Presentado Domingo 6 de Mayo :Extending platinum-free interval (PFI) in partially platinum-sensitive (PPS) patients (pts) with recurrent ovarian cancer (ROC) treated with trabectedin (Tr) plus pegylated liposomal doxorubicin (Tr+PLD) versus PLD alone: Results from a PPS cohort of a phase III study.
Abstract No: 5012
Author(s): A. Poveda, S. Tjulandin, B. Kong, M. Roy, S. Chan, E. Filipczyk-Cisarz, H. Hagberg, C. Lebedinsky, T. V. Parekh, B. J. Monk; Instituto Valenciano de Oncologia, Valencia, Spain; N. N. Blokhin Russian Cancer Research Center, Moscow, Russia; Qilu Hospital, Shandong University China, Jinan City, China; CHUQ Pavillon Hotel-Dieu, Quebec, QC, Canada; Nottingham University Hospital, Nottingham, United Kingdom; Dolnoslaskie Centrum Onkologii, Wroclaw, Poland; Akademiska Sjukhuset, Uppsala, Sweden; PharmaMar, Colmenar Viejo, Madrid, Spain; Ortho Biotech Oncology Research and Development, Raritan, NJ; University of California, Irvine Medical Center, Orange, CA
Abstract:
Background: OVA-301, a phase III study comparing Tr+PLD vs. PLD alone in 672 ROC pts progressing after one prior platinum-based regimen, showed significantly longer progression-free survival (PFS), higher response rate (RR) for the combination by 3 separate assessments: independent radiology (IR), independent oncology (IO) and investigators (IA) and a positive trend for longer survival (OS) (Monk, Ann Oncol 2008 vol 19 Sup8).
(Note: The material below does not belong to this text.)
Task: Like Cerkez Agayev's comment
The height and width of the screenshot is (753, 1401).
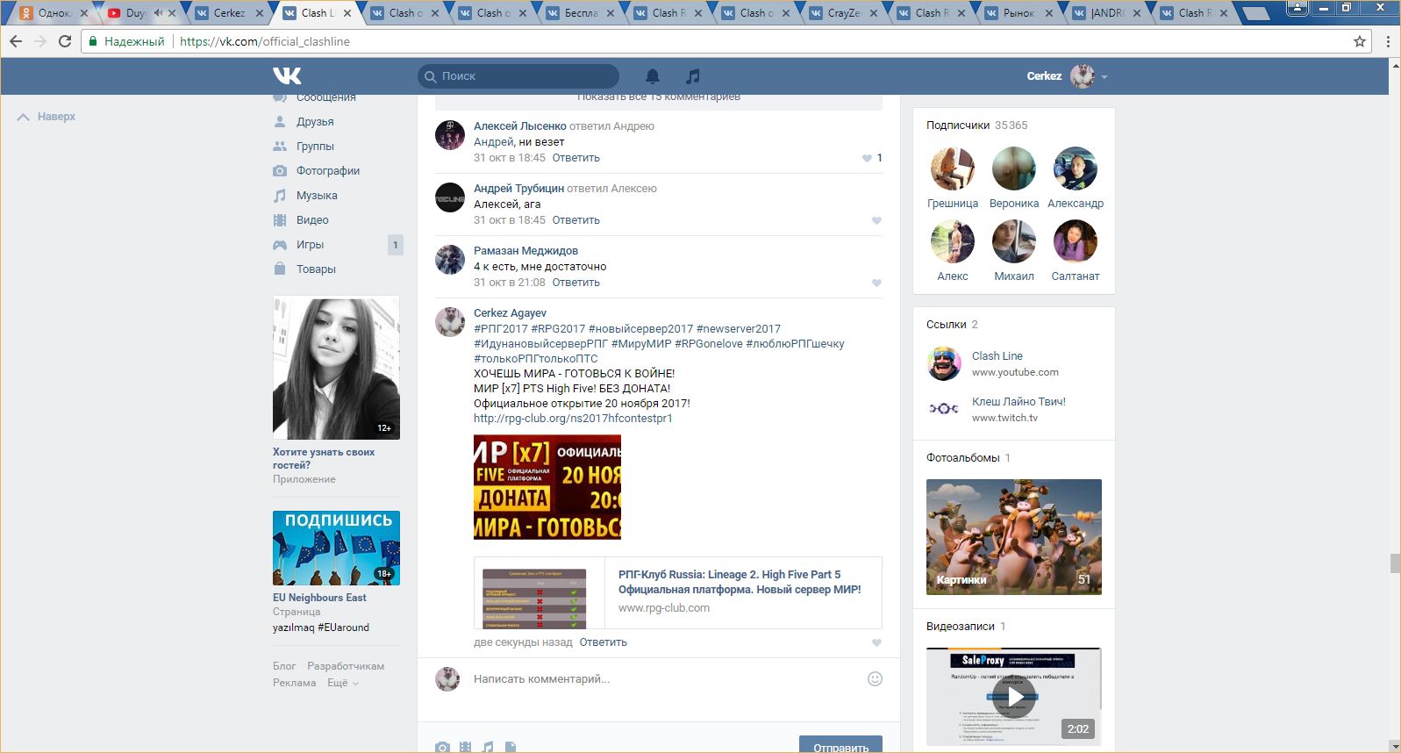Action: click(x=876, y=642)
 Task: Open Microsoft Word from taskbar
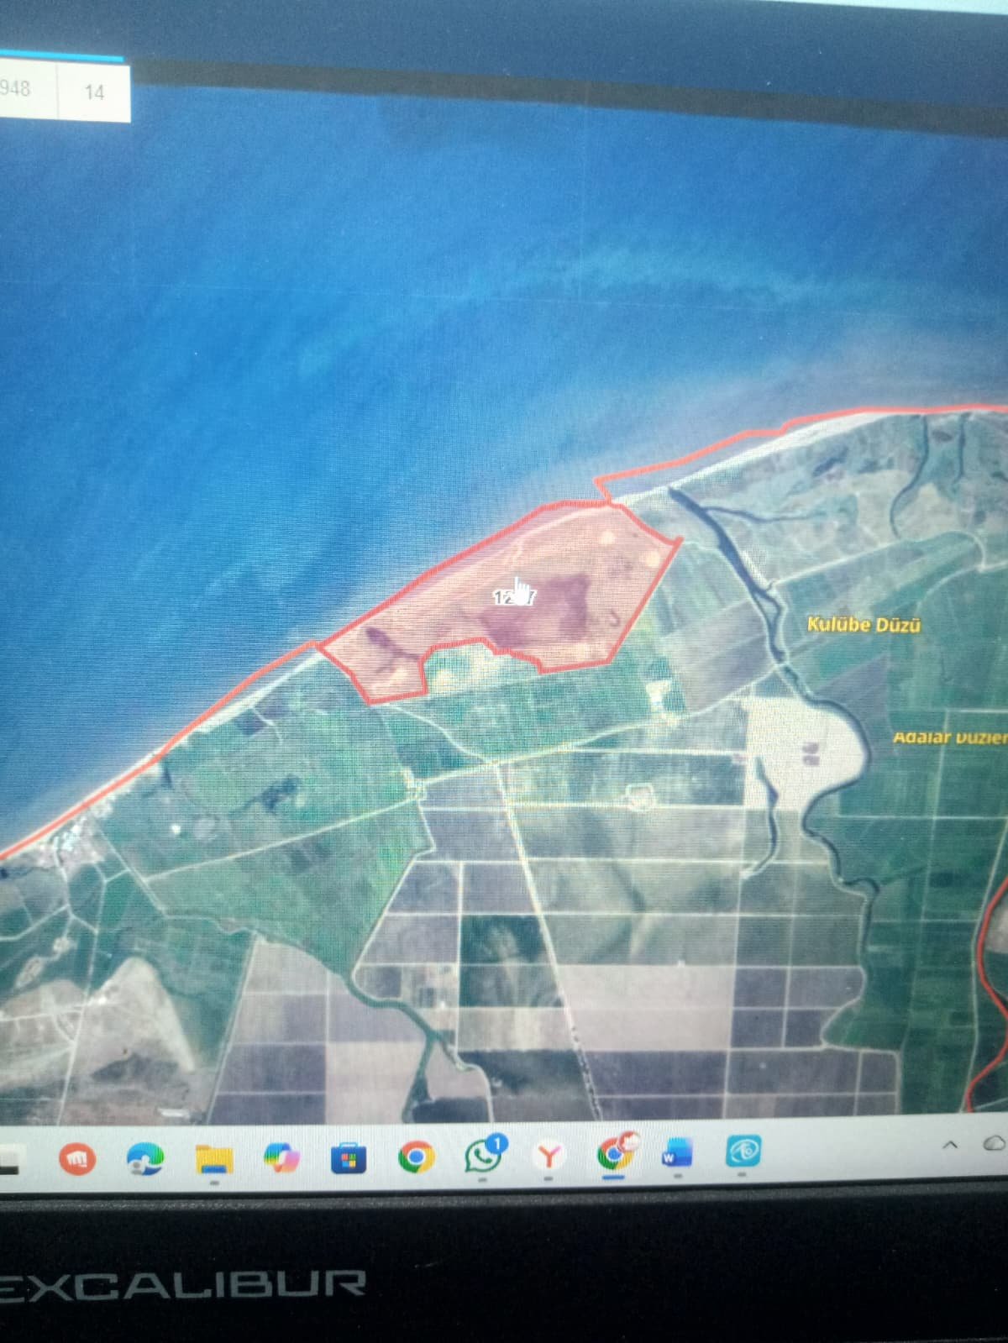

Methods: PFI > 6 mo was found in 430 (64%) of 672 randomized pts, including 214 (32%) pts with PPS disease (PFI 6-12 mo). Outcomes of this nonplatinum combination on PFS, RR and OS (protocol-specified interim analysis, cutoff May 08) are shown for the PPS population. We evaluated time from randomization to subsequent platinum (SP) and survival time from SP.
Results: Baseline characteristics of pts with PPS were balanced and consistent with those of the overall study population. Median (med) no. cycles, 6 (Tr+PLD) vs. 5 (PLD); 40% vs. 24% pts received ≥ 7 cycles. RR and PFS by IR significantly favored Tr+PLD: 33% vs. 15% (p = 0.0041); med PFS 7.4 vs. 5.5 mo (HR 0.65; p = 0.0152), with consistently superior outcomes by both IO and IA. Med OS from randomization was in favor of Tr+PLD: 20.7 vs. 17.2 mo (HR: 0.59; p=0.0090). Proportion of pts receiving SP was comparable in both arms. A significant delay in the administration of SP with the combination (med 15.3 vs. 11.6 mo; HR 0.60, p = 0.0093) was observed. Med survival time from start of SP until death or last contact was 11.0 vs. 9.2 mo (HR 0.72, p = 0.2480). The Tr+PLD safety profile of PPS cohort agreed with that of the overall study population and was consistent with known toxicities of each agent. No new or unexpected toxicities were seen.
Conclusions: In the PPS cohort of OVA-301, Tr+PLD induced significantly superior RR, PFS and OS (3.5 mo prolongation in med OS). Significant delay in time to SP and longer survival after SP therapy was seen after this nonplatinum regimen. Safety was manageable rendering a highly favorable benefit/risk ratio in this population with high unmet need for new therapeutic options.